Polar solvation dynamics of water sequestered inside Aerosol OT (AOT) reverse micelles have been investigated as a function of the surfactant countercation, specifically replacing ${\mathrm{Na}}^{\mathrm{+}}$ for ${\mathrm{K}}^{\mathrm{+}}$ and ${\mathrm{Ca}}^{\mathrm{2+}}.$ For Ca-AOT reverse micelles, the solvation dynamics for the smallest micelles probed occurs on a subnanosecond time scale. The K-AOT reverse micelles display an additional ultrafast component that is attributable to bulklike water motion. As previously reported for Na-AOT reverse micelles [Riter, Willard, and Levinger, J. Phys. Chem. B 102, 2705 (1998)], solvent mobility increases with increasing micellar size for both Ca-AOT and K-AOT reverse micelles.
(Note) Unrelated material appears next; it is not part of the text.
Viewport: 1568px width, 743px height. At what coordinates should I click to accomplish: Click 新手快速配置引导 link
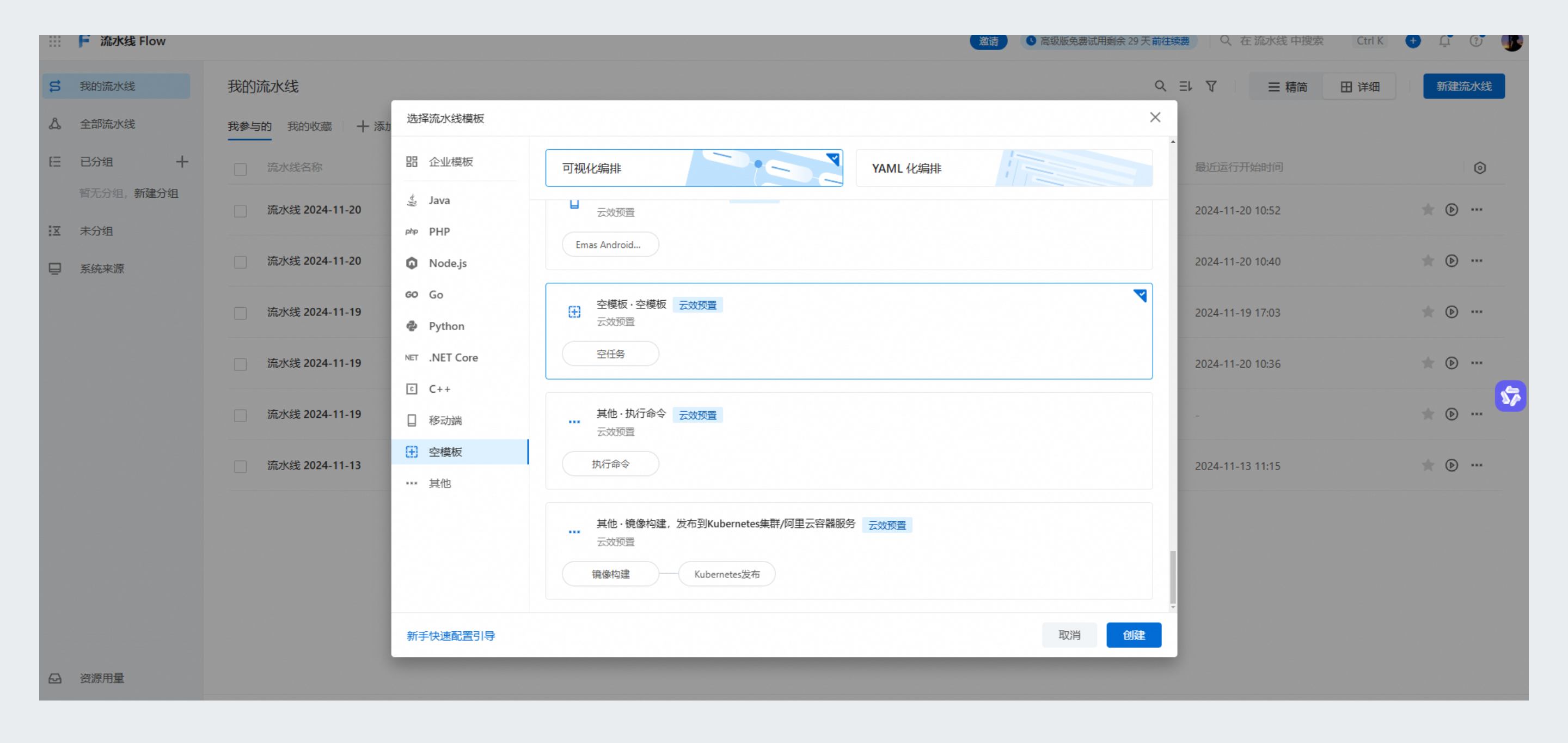click(x=451, y=635)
The solvation dynamics in strongly ionic aqueous solutions of ${\mathrm{Ca}}^{\mathrm{2+}}$ and ${\mathrm{K}}^{\mathrm{+}}$ have also been investigated. The 10 M electrolyte solutions display water motion on significantly shorter time scales with substantial ultrafast components. These results show that the micellar interfacial structure plays a significant role in immobilizing intramicellar water and that solvent immobilization in the reverse micelles is not merely a result of solvent–ion interactions.